### PROBLEM TO WORK ON
Output the entries exactly.

### GIVEN RECORDS
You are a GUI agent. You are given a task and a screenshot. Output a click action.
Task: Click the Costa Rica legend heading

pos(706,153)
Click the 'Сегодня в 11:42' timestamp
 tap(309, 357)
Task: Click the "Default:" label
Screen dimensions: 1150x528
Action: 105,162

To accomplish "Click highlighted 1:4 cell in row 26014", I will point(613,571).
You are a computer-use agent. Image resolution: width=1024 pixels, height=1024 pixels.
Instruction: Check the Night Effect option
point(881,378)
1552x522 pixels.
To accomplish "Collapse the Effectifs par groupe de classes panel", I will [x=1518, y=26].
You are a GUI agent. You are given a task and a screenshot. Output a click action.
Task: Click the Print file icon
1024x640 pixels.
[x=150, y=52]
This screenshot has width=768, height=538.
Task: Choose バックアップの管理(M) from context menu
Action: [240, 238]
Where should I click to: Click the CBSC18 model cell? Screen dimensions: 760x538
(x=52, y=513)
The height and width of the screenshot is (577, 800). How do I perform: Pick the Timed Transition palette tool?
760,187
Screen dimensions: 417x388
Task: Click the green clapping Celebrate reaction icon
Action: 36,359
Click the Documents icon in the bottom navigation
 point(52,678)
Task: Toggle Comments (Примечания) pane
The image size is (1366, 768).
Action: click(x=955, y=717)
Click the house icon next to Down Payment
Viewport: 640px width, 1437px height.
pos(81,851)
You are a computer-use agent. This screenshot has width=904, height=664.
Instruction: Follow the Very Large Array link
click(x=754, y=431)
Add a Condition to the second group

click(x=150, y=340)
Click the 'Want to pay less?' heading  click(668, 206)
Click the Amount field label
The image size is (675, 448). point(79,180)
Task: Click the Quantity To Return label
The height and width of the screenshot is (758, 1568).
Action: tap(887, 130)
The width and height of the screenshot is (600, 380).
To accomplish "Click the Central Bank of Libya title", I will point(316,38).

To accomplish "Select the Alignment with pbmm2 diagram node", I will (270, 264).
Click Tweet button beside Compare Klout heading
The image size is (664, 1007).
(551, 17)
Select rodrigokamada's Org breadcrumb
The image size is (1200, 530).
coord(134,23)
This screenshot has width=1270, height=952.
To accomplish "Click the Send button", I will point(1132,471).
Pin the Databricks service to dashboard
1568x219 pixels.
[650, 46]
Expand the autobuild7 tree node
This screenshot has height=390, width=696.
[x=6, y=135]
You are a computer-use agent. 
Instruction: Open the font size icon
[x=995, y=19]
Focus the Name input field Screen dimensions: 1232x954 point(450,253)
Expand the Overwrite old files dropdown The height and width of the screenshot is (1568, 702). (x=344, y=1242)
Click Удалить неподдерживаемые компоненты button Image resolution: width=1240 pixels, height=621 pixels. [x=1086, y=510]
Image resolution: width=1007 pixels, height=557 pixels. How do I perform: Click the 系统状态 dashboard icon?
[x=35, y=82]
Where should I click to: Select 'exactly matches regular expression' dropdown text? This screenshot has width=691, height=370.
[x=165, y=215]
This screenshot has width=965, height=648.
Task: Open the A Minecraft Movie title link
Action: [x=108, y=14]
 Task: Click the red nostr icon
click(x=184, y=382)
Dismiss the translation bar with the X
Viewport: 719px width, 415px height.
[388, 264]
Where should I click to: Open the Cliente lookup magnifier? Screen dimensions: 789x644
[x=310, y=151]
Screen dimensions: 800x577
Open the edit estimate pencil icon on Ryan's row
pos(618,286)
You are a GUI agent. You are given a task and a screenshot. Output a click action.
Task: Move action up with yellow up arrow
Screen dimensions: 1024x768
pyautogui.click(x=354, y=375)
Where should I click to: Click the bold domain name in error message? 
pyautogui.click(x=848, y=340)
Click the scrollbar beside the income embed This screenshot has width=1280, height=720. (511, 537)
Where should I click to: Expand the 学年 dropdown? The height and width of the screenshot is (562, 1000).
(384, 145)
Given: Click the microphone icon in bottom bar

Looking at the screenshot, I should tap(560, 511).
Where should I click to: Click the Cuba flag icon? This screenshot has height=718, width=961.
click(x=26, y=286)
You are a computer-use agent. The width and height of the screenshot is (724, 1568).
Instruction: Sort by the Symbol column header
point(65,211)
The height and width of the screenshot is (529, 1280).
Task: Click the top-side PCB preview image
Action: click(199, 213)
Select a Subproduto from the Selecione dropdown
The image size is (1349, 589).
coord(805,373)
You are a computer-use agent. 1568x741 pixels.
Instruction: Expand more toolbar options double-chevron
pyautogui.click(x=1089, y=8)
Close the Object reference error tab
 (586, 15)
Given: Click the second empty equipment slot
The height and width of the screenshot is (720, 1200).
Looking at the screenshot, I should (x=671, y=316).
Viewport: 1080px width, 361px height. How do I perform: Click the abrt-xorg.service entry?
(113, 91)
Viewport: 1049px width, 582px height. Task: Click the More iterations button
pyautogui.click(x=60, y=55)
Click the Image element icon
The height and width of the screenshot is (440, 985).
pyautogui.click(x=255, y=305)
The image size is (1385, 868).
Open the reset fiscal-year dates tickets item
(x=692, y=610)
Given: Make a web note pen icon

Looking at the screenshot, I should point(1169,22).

### EXERCISE RESULT
You are a GUI agent. You are given a task and a screenshot. Output a click action.
Task: Click the Costa Rica legend heading

pos(706,153)
Click the 'Сегодня в 11:42' timestamp
 tap(309, 357)
Task: Click the "Default:" label
Screen dimensions: 1150x528
Action: 105,162

To accomplish "Click highlighted 1:4 cell in row 26014", I will point(613,571).
You are a computer-use agent. Image resolution: width=1024 pixels, height=1024 pixels.
Instruction: Check the Night Effect option
point(881,378)
1552x522 pixels.
To accomplish "Collapse the Effectifs par groupe de classes panel", I will [x=1518, y=26].
You are a GUI agent. You are given a task and a screenshot. Output a click action.
Task: Click the Print file icon
1024x640 pixels.
[x=150, y=52]
This screenshot has width=768, height=538.
Task: Choose バックアップの管理(M) from context menu
Action: [240, 238]
Where should I click to: Click the CBSC18 model cell? Screen dimensions: 760x538
(x=52, y=513)
The height and width of the screenshot is (577, 800). How do I perform: Pick the Timed Transition palette tool?
760,187
Screen dimensions: 417x388
Task: Click the green clapping Celebrate reaction icon
Action: 36,359
Click the Documents icon in the bottom navigation
 point(52,678)
Task: Toggle Comments (Примечания) pane
The image size is (1366, 768).
Action: click(x=955, y=717)
Click the house icon next to Down Payment
Viewport: 640px width, 1437px height.
pos(81,851)
You are a computer-use agent. This screenshot has width=904, height=664.
Instruction: Follow the Very Large Array link
click(x=754, y=431)
Add a Condition to the second group

click(x=150, y=340)
Click the 'Want to pay less?' heading  click(668, 206)
Click the Amount field label
The image size is (675, 448). point(79,180)
Task: Click the Quantity To Return label
The height and width of the screenshot is (758, 1568).
Action: tap(887, 130)
The width and height of the screenshot is (600, 380).
To accomplish "Click the Central Bank of Libya title", I will point(316,38).

To accomplish "Select the Alignment with pbmm2 diagram node", I will (270, 264).
Click Tweet button beside Compare Klout heading
The image size is (664, 1007).
(551, 17)
Select rodrigokamada's Org breadcrumb
The image size is (1200, 530).
coord(134,23)
This screenshot has width=1270, height=952.
To accomplish "Click the Send button", I will point(1132,471).
Pin the Databricks service to dashboard
1568x219 pixels.
[650, 46]
Expand the autobuild7 tree node
This screenshot has height=390, width=696.
[x=6, y=135]
You are a computer-use agent. 
Instruction: Open the font size icon
[x=995, y=19]
Focus the Name input field Screen dimensions: 1232x954 point(450,253)
Expand the Overwrite old files dropdown The height and width of the screenshot is (1568, 702). (x=344, y=1242)
Click Удалить неподдерживаемые компоненты button Image resolution: width=1240 pixels, height=621 pixels. [x=1086, y=510]
Image resolution: width=1007 pixels, height=557 pixels. How do I perform: Click the 系统状态 dashboard icon?
[x=35, y=82]
Where should I click to: Select 'exactly matches regular expression' dropdown text? This screenshot has width=691, height=370.
[x=165, y=215]
This screenshot has width=965, height=648.
Task: Open the A Minecraft Movie title link
Action: [x=108, y=14]
 Task: Click the red nostr icon
click(x=184, y=382)
Dismiss the translation bar with the X
Viewport: 719px width, 415px height.
[388, 264]
Where should I click to: Open the Cliente lookup magnifier? Screen dimensions: 789x644
[x=310, y=151]
Screen dimensions: 800x577
Open the edit estimate pencil icon on Ryan's row
pos(618,286)
You are a GUI agent. You are given a task and a screenshot. Output a click action.
Task: Move action up with yellow up arrow
Screen dimensions: 1024x768
pyautogui.click(x=354, y=375)
Where should I click to: Click the bold domain name in error message? 
pyautogui.click(x=848, y=340)
Click the scrollbar beside the income embed This screenshot has width=1280, height=720. (511, 537)
Where should I click to: Expand the 学年 dropdown? The height and width of the screenshot is (562, 1000).
(384, 145)
Given: Click the microphone icon in bottom bar

Looking at the screenshot, I should tap(560, 511).
Where should I click to: Click the Cuba flag icon? This screenshot has height=718, width=961.
click(x=26, y=286)
You are a computer-use agent. The width and height of the screenshot is (724, 1568).
Instruction: Sort by the Symbol column header
point(65,211)
The height and width of the screenshot is (529, 1280).
Task: Click the top-side PCB preview image
Action: click(199, 213)
Select a Subproduto from the Selecione dropdown
The image size is (1349, 589).
coord(805,373)
You are a computer-use agent. 1568x741 pixels.
Instruction: Expand more toolbar options double-chevron
pyautogui.click(x=1089, y=8)
Close the Object reference error tab
 (586, 15)
Given: Click the second empty equipment slot
The height and width of the screenshot is (720, 1200).
Looking at the screenshot, I should (x=671, y=316).
Viewport: 1080px width, 361px height. How do I perform: Click the abrt-xorg.service entry?
(113, 91)
Viewport: 1049px width, 582px height. Task: Click the More iterations button
pyautogui.click(x=60, y=55)
Click the Image element icon
The height and width of the screenshot is (440, 985).
pyautogui.click(x=255, y=305)
The image size is (1385, 868).
Open the reset fiscal-year dates tickets item
(x=692, y=610)
Given: Make a web note pen icon

Looking at the screenshot, I should point(1169,22).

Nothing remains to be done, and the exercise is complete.